Moksha – Freiheit

Moksha, die Erkenntnis dessen, was er in Wahrheit ist, macht den Menschen frei, und Freiheit ist für viele ein äußerst verlockendes Ziel. In diesem Essay will ich weniger darauf eingehen, wie man Moksha erreicht, denn das ist im Wesentlichen Thema aller Essays. Hier geht es vielmehr um den Versuch einer Antwort auf die Frage, die meine Schüler immer wieder stellen: Und wie ist das dann?
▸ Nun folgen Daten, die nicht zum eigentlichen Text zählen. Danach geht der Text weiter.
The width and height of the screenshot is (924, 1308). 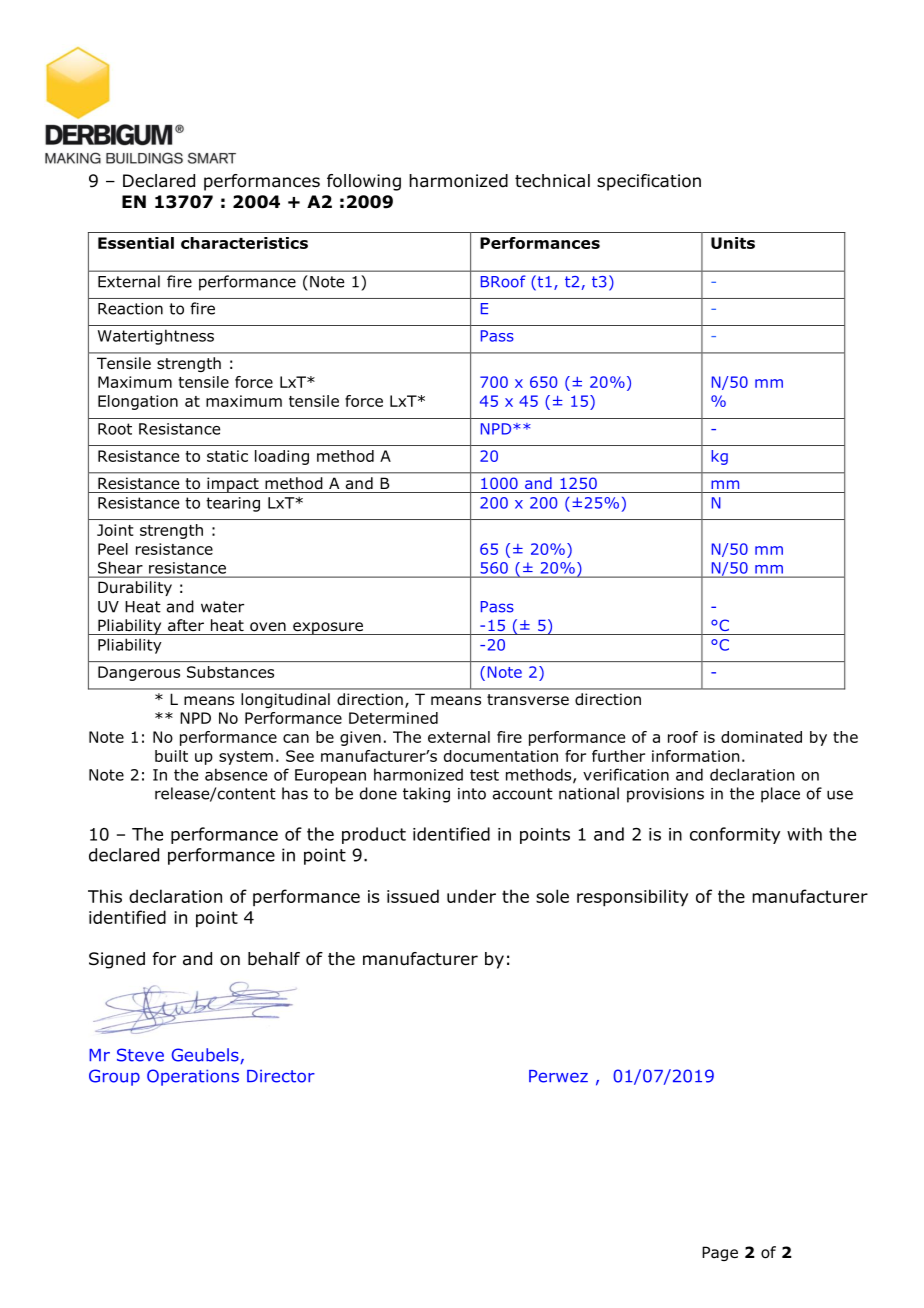 I want to click on technical, so click(x=552, y=181).
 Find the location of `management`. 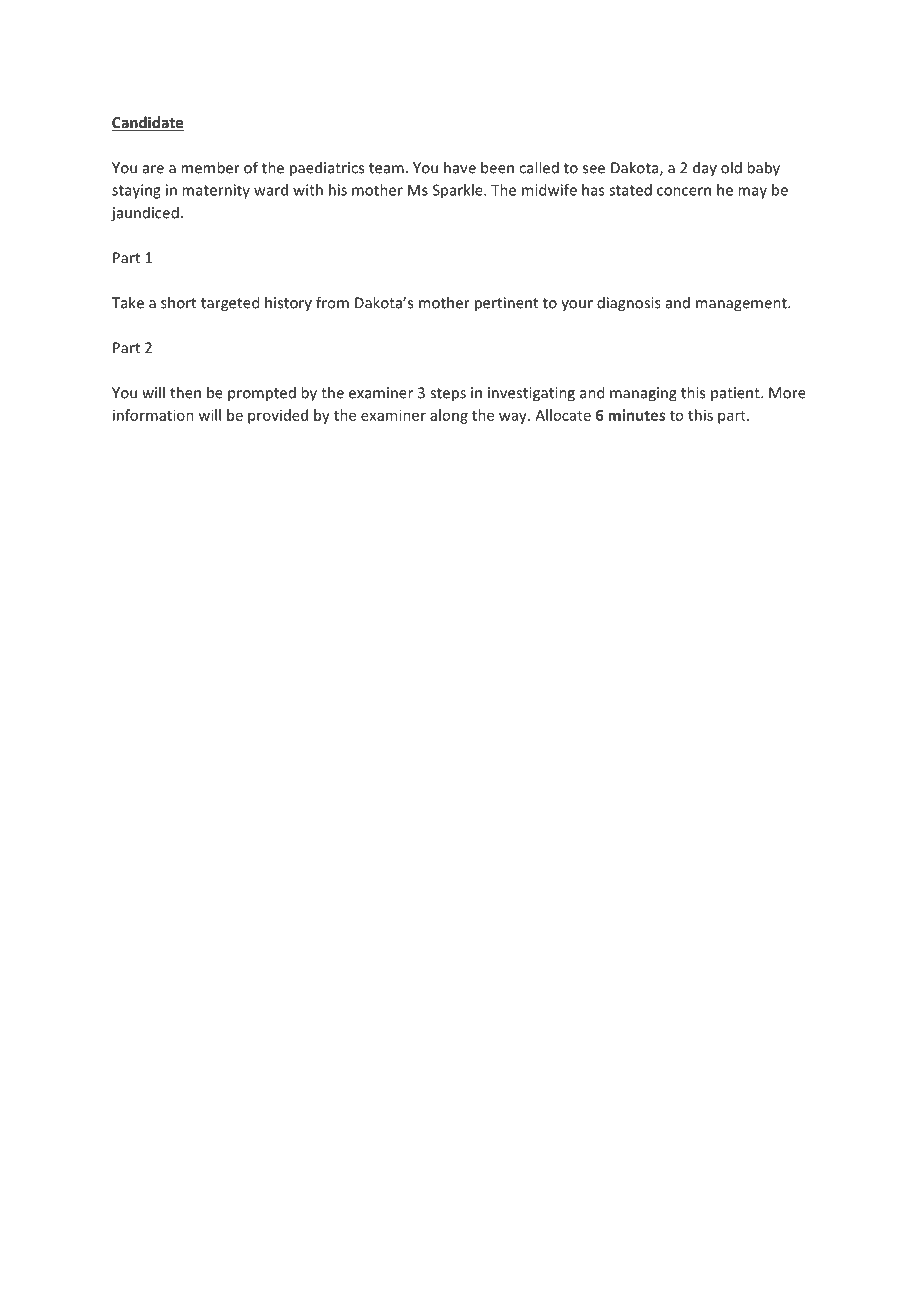

management is located at coordinates (742, 305).
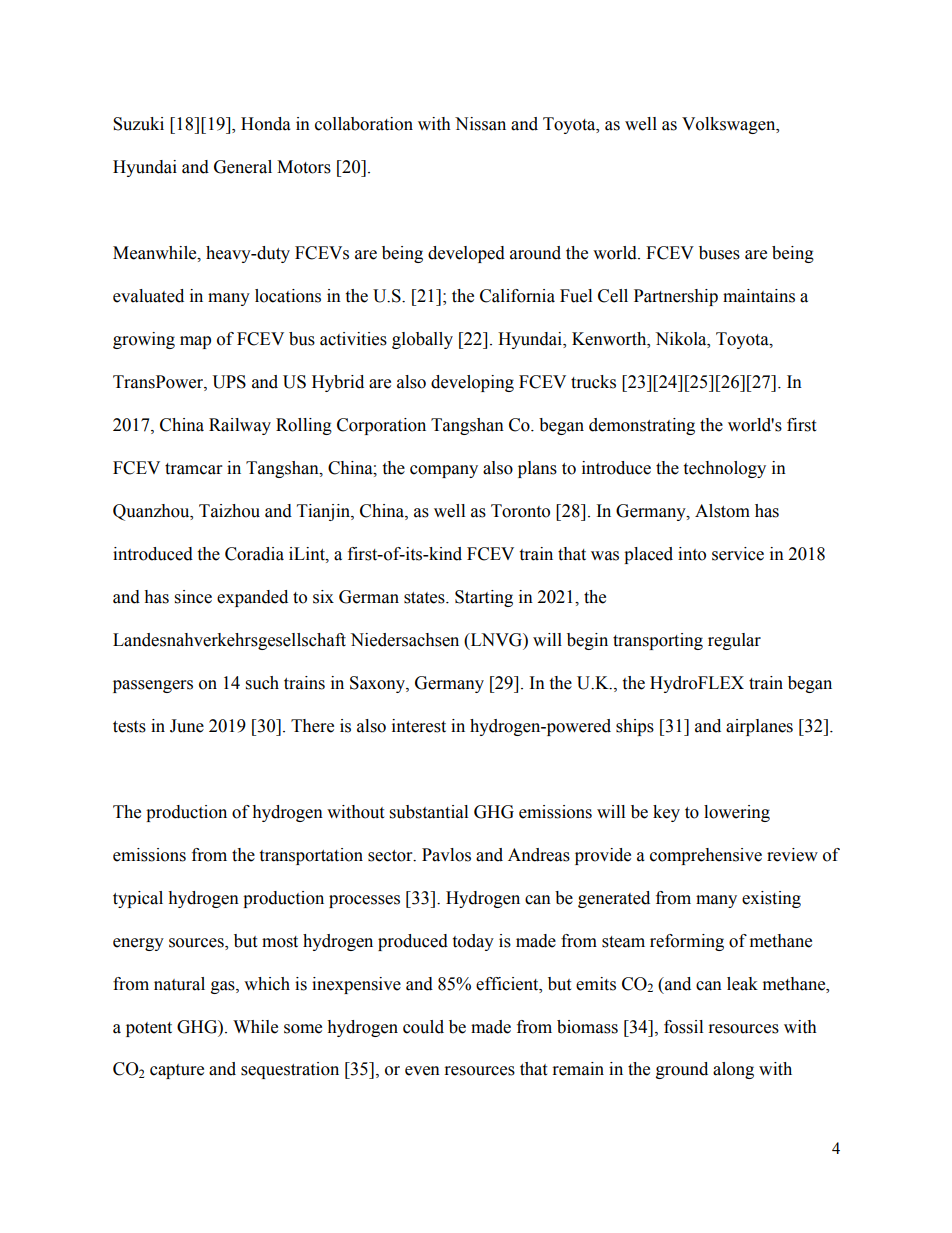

Die Erkenntnis dessen, was man wirklich ist, verändert die eigene Sicht. Worauf? Auf alles. Warum? Weil sie eine nie dagewesene Erkenntnis ist, ist auch das, wie man mit ihr aufs Leben schaut, nie da gewesen. Es ist komplett neu und anders als alles, was man bis zu diesem Zeitpunkt kannte.

Es ist aber nicht deshalb neu und anders, weil es noch nie da war. Die Erkenntnis ist neu, nicht aber das, was ich erkenne. Das, was ich erkenne, war schon immer da und geht nie verloren. Es ist ewig.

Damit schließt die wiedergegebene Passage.